▸ Activity: Of all the lines in the entries below, give again exactly those starting at the line containing "Task: Select the 46%" and ending at the line containing "Task: Open the TM_施設_種別cd table icon", both ends included, and no others.

/---

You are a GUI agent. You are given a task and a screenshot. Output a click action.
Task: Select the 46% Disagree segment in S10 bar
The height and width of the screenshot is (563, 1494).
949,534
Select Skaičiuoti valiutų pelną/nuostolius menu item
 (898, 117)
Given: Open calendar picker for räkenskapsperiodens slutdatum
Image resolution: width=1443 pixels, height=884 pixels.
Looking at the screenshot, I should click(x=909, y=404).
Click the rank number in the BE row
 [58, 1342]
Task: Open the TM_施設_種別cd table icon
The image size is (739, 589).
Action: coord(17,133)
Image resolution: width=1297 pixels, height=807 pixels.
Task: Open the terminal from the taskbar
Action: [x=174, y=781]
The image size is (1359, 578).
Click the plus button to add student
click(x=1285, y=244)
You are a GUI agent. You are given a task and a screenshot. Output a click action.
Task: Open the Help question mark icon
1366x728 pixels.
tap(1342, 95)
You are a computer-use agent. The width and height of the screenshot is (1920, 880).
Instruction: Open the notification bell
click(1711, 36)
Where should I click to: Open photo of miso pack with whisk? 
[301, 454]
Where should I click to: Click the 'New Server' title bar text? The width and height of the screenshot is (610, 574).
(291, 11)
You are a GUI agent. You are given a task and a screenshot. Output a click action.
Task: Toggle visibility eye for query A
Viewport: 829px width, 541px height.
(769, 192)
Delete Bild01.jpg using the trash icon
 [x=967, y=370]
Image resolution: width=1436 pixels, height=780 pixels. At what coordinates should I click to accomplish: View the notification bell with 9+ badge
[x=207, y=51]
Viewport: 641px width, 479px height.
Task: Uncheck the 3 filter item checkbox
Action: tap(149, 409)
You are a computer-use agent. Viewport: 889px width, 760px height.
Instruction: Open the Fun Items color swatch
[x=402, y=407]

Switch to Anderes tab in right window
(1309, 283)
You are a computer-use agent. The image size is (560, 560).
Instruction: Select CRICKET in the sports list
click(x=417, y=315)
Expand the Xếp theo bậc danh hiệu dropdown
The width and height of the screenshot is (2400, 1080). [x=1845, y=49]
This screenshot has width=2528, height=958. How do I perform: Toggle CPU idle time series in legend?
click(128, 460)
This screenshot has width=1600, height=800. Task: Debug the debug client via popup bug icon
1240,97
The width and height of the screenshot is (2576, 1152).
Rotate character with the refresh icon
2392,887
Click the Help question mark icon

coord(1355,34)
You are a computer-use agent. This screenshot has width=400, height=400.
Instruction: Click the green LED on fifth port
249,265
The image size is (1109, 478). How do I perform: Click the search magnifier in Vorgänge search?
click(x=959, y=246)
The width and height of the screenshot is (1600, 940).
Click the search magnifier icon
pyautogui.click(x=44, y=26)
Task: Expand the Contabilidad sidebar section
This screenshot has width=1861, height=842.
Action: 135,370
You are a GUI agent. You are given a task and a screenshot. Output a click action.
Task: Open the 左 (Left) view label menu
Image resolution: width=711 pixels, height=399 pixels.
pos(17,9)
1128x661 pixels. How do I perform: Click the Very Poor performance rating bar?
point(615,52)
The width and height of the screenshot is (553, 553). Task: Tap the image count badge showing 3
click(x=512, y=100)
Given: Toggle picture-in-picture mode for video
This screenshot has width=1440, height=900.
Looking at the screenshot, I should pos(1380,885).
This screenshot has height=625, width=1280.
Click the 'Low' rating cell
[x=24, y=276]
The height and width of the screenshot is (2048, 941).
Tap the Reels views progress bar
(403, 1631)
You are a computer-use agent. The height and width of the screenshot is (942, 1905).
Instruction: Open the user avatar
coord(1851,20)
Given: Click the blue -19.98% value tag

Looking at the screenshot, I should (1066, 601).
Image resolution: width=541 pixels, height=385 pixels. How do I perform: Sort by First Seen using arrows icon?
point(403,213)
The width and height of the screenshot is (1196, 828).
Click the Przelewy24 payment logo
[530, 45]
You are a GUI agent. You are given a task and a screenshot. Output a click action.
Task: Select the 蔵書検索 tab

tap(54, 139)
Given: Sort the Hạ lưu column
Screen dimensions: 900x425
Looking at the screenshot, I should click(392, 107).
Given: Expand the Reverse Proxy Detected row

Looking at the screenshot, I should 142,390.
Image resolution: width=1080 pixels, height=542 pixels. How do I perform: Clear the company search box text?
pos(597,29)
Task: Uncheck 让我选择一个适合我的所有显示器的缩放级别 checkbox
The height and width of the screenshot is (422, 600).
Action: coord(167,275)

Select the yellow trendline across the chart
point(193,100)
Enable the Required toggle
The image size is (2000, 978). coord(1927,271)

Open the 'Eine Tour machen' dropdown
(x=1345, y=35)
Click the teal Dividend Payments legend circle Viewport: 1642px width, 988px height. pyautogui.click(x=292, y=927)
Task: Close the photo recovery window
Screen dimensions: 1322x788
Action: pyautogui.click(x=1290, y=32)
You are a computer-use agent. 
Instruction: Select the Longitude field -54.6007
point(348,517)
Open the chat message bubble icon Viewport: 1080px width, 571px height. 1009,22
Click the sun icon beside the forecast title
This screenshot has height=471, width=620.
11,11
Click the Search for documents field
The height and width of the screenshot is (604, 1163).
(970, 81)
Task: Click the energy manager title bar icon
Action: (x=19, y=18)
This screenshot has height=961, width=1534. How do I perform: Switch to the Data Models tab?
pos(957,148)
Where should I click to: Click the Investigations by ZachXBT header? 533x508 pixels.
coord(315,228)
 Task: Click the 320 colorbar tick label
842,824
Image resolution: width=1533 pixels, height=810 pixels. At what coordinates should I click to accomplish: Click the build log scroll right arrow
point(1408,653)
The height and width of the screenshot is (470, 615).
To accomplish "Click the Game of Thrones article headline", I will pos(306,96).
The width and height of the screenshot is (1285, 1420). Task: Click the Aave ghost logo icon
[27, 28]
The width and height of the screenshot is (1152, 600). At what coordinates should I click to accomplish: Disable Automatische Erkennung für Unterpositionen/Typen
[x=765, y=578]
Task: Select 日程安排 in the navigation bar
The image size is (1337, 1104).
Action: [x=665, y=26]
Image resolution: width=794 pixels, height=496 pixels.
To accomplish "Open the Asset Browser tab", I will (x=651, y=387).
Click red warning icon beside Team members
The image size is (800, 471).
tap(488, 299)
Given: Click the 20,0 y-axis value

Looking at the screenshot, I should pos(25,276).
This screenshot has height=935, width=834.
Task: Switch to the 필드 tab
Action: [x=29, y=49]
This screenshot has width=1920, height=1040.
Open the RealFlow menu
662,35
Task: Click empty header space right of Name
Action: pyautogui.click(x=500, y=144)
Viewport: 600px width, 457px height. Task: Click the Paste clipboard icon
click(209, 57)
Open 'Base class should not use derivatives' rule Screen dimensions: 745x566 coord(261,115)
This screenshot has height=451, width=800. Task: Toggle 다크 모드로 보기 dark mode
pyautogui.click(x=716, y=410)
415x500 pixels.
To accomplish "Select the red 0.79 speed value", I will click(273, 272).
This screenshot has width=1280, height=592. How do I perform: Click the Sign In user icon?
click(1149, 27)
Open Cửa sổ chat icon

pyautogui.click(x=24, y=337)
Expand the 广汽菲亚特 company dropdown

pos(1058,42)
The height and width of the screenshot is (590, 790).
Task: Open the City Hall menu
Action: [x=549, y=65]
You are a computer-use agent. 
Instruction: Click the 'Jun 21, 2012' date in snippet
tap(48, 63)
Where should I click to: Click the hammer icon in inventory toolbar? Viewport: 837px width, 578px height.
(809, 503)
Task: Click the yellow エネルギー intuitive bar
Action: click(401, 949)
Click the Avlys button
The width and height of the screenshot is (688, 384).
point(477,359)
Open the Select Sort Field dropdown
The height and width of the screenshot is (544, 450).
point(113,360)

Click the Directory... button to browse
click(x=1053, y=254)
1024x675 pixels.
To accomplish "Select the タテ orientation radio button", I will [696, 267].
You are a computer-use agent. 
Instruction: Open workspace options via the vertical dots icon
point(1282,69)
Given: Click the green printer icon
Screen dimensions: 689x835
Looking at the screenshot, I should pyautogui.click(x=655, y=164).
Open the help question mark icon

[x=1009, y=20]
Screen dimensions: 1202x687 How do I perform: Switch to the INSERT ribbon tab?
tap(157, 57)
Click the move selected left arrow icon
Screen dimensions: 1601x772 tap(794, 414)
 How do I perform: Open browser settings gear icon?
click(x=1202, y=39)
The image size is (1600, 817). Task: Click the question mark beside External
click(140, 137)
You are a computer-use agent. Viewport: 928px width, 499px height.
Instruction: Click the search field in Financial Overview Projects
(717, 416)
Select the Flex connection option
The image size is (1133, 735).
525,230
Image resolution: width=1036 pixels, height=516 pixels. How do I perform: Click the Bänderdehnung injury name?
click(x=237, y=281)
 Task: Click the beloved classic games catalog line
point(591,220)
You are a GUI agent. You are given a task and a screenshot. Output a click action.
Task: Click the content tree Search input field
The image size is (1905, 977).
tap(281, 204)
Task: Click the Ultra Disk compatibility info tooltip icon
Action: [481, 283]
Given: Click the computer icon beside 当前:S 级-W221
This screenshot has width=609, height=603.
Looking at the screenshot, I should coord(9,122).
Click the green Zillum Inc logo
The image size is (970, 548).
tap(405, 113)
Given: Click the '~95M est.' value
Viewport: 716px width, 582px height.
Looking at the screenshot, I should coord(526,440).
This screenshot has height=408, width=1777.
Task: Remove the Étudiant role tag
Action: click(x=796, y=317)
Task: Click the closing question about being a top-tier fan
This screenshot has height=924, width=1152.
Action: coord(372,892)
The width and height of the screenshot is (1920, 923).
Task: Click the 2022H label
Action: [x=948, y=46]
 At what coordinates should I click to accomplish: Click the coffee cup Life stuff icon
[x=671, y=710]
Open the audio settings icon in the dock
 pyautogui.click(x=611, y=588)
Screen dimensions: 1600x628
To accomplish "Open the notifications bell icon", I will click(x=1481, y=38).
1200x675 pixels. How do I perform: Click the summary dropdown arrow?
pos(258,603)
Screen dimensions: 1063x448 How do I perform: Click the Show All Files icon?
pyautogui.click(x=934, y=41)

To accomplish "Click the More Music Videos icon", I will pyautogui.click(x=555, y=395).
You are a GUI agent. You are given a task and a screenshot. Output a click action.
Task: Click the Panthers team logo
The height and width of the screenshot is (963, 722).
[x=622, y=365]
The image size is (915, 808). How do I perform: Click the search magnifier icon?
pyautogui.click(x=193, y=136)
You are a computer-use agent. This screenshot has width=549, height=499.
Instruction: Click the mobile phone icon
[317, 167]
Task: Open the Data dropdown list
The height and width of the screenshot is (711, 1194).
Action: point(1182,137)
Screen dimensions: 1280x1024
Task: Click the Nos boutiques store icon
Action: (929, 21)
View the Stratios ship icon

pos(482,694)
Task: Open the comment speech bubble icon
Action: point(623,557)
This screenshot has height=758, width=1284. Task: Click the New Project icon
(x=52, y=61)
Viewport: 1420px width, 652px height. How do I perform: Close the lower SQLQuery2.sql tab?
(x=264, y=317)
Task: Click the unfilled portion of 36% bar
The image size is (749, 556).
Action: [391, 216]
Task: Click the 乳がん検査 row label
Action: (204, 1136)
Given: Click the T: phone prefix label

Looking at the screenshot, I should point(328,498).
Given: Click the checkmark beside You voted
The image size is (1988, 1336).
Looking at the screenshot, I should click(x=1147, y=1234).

\---

▸ Solution to the problem:
Task: Select the 46% Disagree segment in S10 bar
The height and width of the screenshot is (563, 1494).
949,534
Select Skaičiuoti valiutų pelną/nuostolius menu item
 (898, 117)
Given: Open calendar picker for räkenskapsperiodens slutdatum
Image resolution: width=1443 pixels, height=884 pixels.
Looking at the screenshot, I should click(x=909, y=404).
Click the rank number in the BE row
 [58, 1342]
Task: Open the TM_施設_種別cd table icon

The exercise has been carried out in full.